Method Failure / Enhance Your Calm
Production Risk
Low — only encountered with specific legacy APIs. Treat it as a rate limit signal.
420 has two distinct unofficial uses: Spring Framework's WebDAV implementation used it to indicate a method failure, and Twitter's API v1 used it as 'Enhance Your Calm' to signal rate limiting. Neither use is standardised; Twitter has since migrated to 429 Too Many Requests.
- 1Spring WebDAV: A WebDAV method call failed in a Spring-based application.
- 2Twitter API v1: The client was sending too many requests and being rate limited (now replaced by 429).
- 3Any vendor using 420 for custom purposes outside the IETF specification.
Calling a deprecated Twitter API v1 endpoint at high frequency, or a Spring WebDAV method failure.

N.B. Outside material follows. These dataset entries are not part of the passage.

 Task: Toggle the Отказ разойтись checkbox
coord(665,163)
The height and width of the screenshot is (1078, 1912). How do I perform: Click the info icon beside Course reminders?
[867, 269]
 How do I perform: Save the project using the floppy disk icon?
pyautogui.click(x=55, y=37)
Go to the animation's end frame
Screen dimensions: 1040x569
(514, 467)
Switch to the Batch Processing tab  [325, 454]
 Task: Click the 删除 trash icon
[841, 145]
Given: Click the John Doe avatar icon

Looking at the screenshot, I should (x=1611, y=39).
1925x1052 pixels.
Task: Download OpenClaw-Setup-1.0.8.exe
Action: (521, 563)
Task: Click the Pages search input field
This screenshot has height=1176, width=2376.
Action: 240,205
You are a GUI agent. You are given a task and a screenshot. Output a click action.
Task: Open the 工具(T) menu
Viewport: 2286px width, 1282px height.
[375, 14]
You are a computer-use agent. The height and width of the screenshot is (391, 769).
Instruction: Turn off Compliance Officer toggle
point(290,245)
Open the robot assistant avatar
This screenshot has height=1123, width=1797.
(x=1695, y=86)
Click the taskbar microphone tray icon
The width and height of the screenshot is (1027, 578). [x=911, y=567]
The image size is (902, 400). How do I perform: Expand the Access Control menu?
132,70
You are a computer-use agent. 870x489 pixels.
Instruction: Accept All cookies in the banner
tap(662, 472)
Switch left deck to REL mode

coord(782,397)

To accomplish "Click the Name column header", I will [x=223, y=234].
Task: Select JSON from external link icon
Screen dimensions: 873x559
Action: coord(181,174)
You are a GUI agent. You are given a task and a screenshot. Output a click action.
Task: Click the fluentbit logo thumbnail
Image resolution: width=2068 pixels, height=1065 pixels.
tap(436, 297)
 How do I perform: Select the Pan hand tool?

GET /1/statuses/home_timeline.json HTTP/1.1 Host: api.twitter.com # Sent too rapidly
expected output
HTTP/1.1 420 Enhance Your Calm
Fix
Migrate to 429 handling for rate limits
WHEN Integrating with APIs that may return 420 for rate limiting.
// Treat 420 the same as 429
if (response.status === 420 || response.status === 429) {
await sleep(retryAfter * 1000);
return retry();
}Why this works
Handle both 420 and 429 as rate limit signals and back off accordingly.
✕ Do not use 420 in new API designs
Use 429 Too Many Requests for rate limiting — it is the IETF-standardised code.
Twitter used 420 for rate limiting in API v1. Twitter API v2 uses 429.
Used in older Spring WebDAV implementations; not in widespread use.